Interactive Fixed-Effects Model (IFEM): An extension of the standard fixed-effects panel wage regression in which worker fixed effects (capturing unobserved permanent skill theta_i) are interacted with both occupational category and year, allowing the estimated return to skill alpha_jt to vary across occupations and over time; worker fixed effects are instrumented with years of schooling to correct attenuation bias.

Skewness Decomposition: A decomposition of the third central moment of the log wage distribution (skewness) into three components — within-occupation, between-occupation, and a covariance term (the covariance between occupation-level mean wages and occupation-level wage inequality) — that, unlike standard decomposition methods, does not require the ignorability assumption and can therefore capture changes in the within-occupation wage structure.

Ignorability Assumption: The assumption, required by standard decomposition methods (e.g., DiNardo et al. 1996; Firpo et al. 2009), that the conditional distribution of wages given observables (here, occupations) does not change when the distribution of observables changes; violated under SR-RBTC because the within-occupation wage structure itself shifts as skill-replacing technology advances.

Comparative Advantage (Occupational Sorting): The mechanism by which workers sort into occupations based on their skill level theta_i relative to occupation-specific return-to-skill schedules; SR-RBTC shifts occupational thresholds by compressing the routine occupation’s skill premium, causing higher-skilled workers to exit routine jobs and lower-skilled workers to enter.
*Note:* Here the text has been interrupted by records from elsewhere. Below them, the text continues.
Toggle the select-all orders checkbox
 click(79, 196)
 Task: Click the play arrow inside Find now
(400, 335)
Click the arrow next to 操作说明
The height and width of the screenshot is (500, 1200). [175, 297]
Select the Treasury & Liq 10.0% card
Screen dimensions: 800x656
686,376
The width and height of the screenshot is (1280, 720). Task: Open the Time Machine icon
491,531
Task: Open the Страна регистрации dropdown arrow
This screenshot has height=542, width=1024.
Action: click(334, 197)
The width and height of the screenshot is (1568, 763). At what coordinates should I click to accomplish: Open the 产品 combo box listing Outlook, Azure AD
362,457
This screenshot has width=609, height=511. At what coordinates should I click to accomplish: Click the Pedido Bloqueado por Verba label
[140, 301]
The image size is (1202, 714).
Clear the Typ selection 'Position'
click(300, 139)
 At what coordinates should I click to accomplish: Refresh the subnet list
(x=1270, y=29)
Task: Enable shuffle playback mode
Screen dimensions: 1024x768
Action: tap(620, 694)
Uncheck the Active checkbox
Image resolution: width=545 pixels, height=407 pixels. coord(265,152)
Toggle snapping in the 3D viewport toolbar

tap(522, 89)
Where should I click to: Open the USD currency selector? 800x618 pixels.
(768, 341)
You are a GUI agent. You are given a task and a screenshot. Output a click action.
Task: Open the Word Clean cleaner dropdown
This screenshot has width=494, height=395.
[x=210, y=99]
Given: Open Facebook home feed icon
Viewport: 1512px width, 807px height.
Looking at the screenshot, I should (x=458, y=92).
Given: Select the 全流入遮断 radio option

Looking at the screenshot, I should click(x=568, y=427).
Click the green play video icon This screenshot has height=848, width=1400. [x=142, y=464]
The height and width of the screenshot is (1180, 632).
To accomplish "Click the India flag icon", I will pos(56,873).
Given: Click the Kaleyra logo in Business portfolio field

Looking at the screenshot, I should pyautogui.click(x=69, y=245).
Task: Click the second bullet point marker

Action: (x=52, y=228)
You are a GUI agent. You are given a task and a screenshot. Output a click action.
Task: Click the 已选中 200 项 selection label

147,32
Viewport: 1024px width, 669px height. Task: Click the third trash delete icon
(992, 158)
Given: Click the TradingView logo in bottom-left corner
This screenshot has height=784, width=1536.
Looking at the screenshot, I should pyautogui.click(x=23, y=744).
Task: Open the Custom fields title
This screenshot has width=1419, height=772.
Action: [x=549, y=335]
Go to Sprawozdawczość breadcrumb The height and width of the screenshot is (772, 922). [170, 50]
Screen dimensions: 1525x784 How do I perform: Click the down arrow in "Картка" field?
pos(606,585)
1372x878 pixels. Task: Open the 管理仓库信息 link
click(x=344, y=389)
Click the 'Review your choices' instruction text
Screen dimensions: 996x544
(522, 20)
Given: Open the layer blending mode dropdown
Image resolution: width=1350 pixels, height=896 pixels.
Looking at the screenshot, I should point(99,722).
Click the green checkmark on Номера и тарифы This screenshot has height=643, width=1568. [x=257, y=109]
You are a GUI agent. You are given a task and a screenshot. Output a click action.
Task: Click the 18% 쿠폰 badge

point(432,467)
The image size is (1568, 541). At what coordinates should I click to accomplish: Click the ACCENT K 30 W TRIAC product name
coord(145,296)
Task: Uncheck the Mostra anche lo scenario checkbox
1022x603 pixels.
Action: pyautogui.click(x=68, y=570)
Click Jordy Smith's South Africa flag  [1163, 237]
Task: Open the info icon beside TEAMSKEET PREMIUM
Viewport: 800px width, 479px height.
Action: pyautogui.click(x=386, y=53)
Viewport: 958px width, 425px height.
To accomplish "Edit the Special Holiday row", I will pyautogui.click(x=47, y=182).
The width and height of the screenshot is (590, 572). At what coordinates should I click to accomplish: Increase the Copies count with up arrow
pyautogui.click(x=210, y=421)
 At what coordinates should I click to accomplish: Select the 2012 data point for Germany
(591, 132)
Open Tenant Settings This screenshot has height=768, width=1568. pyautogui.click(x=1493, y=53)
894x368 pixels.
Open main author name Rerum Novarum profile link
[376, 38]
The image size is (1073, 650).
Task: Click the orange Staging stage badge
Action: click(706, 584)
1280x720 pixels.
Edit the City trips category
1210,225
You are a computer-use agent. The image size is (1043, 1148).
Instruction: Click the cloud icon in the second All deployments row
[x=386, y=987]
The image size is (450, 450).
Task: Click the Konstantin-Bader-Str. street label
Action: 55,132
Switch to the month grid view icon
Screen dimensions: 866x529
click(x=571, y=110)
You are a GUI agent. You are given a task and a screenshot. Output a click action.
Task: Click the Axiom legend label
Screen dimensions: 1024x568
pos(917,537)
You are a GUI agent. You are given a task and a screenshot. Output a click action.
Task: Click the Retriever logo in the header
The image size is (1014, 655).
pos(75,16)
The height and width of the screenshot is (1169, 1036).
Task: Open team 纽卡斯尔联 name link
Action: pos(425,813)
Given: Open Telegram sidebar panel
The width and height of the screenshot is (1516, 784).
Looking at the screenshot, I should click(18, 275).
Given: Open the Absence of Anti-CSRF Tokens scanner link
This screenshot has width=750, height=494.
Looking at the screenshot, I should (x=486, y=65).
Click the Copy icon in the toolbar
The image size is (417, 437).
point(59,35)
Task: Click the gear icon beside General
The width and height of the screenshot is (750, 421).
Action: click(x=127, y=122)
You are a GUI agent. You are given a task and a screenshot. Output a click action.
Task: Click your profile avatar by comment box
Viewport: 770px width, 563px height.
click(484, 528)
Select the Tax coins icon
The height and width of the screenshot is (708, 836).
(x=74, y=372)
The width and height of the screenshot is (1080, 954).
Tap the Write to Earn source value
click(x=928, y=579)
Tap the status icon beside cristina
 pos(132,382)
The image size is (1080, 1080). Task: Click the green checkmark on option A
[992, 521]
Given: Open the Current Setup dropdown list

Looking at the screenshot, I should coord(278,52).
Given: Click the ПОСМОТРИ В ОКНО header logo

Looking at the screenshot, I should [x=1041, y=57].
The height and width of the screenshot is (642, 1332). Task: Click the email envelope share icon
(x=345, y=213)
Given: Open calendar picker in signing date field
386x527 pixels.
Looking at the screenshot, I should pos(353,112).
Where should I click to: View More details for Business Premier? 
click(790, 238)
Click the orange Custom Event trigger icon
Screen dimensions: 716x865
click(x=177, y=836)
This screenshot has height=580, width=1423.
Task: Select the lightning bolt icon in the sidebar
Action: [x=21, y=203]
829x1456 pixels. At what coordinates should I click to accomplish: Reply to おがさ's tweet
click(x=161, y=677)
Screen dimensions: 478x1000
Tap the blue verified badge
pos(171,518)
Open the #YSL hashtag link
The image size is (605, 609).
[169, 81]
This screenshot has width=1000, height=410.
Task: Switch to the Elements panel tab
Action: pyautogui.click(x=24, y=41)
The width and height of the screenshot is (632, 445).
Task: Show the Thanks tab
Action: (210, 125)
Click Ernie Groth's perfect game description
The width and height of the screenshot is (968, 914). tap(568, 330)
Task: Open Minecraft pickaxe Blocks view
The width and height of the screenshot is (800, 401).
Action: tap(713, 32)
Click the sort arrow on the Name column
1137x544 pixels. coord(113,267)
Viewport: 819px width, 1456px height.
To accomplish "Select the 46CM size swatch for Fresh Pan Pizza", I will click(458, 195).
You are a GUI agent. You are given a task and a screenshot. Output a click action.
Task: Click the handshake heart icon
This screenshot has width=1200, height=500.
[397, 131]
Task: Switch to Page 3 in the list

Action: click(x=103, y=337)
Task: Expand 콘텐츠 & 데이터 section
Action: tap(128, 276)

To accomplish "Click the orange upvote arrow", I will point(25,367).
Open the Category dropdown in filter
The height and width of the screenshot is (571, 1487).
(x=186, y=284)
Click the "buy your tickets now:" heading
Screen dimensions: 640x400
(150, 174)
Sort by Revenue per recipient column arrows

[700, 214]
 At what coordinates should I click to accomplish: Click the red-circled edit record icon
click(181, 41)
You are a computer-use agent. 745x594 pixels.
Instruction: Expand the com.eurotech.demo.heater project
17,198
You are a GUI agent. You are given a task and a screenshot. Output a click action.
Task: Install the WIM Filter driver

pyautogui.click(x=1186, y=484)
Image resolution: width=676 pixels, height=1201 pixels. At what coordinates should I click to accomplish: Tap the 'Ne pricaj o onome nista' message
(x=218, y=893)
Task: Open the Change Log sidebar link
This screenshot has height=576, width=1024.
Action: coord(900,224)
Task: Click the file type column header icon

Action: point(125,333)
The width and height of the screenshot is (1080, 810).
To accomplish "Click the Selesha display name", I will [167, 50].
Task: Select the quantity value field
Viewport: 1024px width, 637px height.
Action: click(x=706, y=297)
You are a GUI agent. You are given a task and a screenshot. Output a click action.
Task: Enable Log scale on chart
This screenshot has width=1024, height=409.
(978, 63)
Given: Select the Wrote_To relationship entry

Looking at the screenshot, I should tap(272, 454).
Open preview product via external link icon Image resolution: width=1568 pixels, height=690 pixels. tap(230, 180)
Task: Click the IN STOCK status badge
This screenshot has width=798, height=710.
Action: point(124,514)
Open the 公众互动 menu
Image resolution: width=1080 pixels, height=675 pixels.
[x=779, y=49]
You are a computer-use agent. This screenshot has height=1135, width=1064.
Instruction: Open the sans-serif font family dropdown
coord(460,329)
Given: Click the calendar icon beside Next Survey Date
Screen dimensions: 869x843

Two-Phase Dynamics: The non-monotonic relationship between technological progress and bottom-half inequality in the SR-RBTC model; Phase 1 (late 1980s–2000) sees middle wages decline as the highest-skilled (middle-of-distribution) routine workers experience the largest wage drops; Phase 2 (2000 onward) sees bottom wages fall as the routine occupation shifts to employing the lowest-skilled workers once the routine skill premium falls below the manual skill premium.